Problem details:
Using the listing below, copy exactly the lines from the one containing "You are a GUI" to the one containing "This screenshot has width=352, height=587.", both lines included, and no others.

Input material:
◇ ◇ ◇ ◇ ◇
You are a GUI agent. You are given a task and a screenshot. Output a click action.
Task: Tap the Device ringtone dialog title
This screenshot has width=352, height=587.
◇ ◇ ◇ ◇ ◇
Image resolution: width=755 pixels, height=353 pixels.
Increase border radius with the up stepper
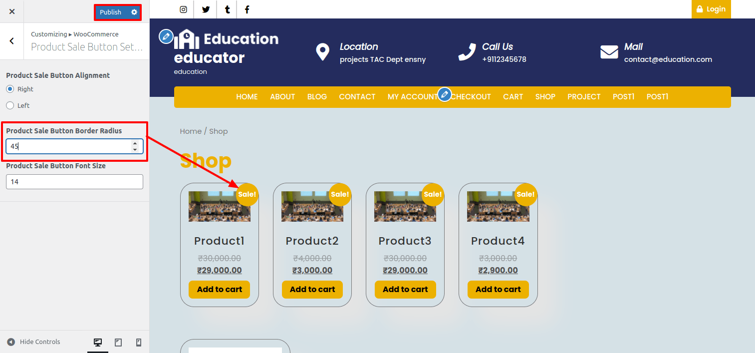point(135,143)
◇ ◇ ◇ ◇ ◇
Worked solution:
You are a GUI agent. You are given a task and a screenshot. Output a click action.
Task: Tap the Device ringtone dialog title
This screenshot has width=352, height=587.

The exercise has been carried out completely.